Her breathing was laboured and running about twice as quickly as it should be. Her little stomach was working hard as was that little dip where the neck meets the top of the chest. With minimal humming and ahing the doc suggested taking her to emergency to let them check her out. It made sense as the alternative was head home - further away from the hospital - and then possibly have to go there if things got worse.

I gave Sal a call and headed to Royal North Shore's paediatric emergency. She was given the once over with little waiting time. Sal turned up - fortunately for us the in-laws are staying and they picked up AJ. The high breathing rate and lowish oxygen saturation meant she was given ventolin, prednisone and put on oxygen. They also gave her a chest x-ray - I wish I'd got a picture of the huge grin on her face as she sat there with Sal, lead-smocked, holding her arms out of the way.

It was then a matter of waiting to see how she fared. Harrie would be staying at least one night for observation so Sal took the car and headed back home to get some stuff for me; with no sick leave available to Sal and because I can sleep pretty much anywhere it was a no-brainer that I would stay with HM.

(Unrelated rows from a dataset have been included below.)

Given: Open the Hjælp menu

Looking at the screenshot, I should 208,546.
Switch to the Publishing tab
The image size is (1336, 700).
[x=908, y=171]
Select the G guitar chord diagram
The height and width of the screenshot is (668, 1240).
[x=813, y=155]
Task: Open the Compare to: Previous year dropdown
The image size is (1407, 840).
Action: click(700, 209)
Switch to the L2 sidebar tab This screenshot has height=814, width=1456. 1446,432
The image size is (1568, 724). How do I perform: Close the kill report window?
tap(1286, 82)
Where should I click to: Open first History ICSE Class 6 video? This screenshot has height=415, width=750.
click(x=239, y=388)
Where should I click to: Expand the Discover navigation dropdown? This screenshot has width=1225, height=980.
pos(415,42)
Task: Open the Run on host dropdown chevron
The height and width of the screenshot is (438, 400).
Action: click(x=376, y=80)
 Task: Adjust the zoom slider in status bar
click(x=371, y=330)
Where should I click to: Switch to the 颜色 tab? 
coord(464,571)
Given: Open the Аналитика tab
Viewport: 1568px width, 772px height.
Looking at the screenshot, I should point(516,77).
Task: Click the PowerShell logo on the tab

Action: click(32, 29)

Sal bought back Thai food a change of clothes. The change of clothes was patch-pocket shorts and a check shirt which could exactly replace the patch-pocket shorts and check shirt I was wearing. I had been thinking a t-shirt and a jumper might arrive, possibly even a change of undies.

Sal then left again while I waited around, watched some disturbing footage of torture in Syria and then some surprisingly impressive moments from senator Bill Shorten on Q&A. He seems to know his shit. Our room up on level 5 was then ready, we relocated and got our heads down for the night, me on a chair-bed-thing and Harrie with a tube up her nose and a clip on her foot.

She woke up a few times in the night but did OK. Sal came back in the morning for a couple of hours giving me the opportunity to pick up some supplies and get some fresh air. Then I pitched in for as-long-as-it-would take.

Harrie had progressively less oxygen as the day wore on and then no ventolin. By early afternoon the breathing was back to near enough normal and her O2 saturation likewise. Another doctor checked her out and said we could check out, which was nice. Great for her and fortunate for me as I'd run out three mobile phone batteries by browsing news sites. I had been offered a newspaper, but as it was the Telegraph (not really a newspaper, more a comic) I had declined. I know what daytime TV is like, so my only TV time was to switch it off when Sal left.

Although the test for Bronchiolitis - tube up the nose thing - had come back negative the doctors all seemed to think that was the most likely culprit. Inflamed airways on the bronchioles leading to difficulty breathing, or respiratory distress. With some ventolin to takeaway in case the wheezing started again we left for home at about 4, roughly 24hours after we'd got to the hospital.

Last night HappyBurp had a reasonable sleep and her breathing rate has remained normal, around 36 per minute and down from the 18 in 15 seconds the doctor had counted. She'd taken it all in her stride. I had remained relatively calm throughout and Sal had been fret-lite but fret nonetheless. My biggest challenge came early on in the piece with trying to stop her ripping the tube from under her nose and then later trying to convince her that toys were better to play with than tubes and wires.

So there you have it. Recorded for posterity while HM sleeps and I should be doing likewise or cleaning walls or working or some such. Back to work tomorrow when Sal works form home and I hand over the baby baton. Might get to hang with my little lady on Friday, let's see how the week pans out. For now, other than having a cold, she is pretty much her normal self.

Quite a dry post this one, sorry about that.

1 comment:

H said...

Thank goodness you guys are all fine!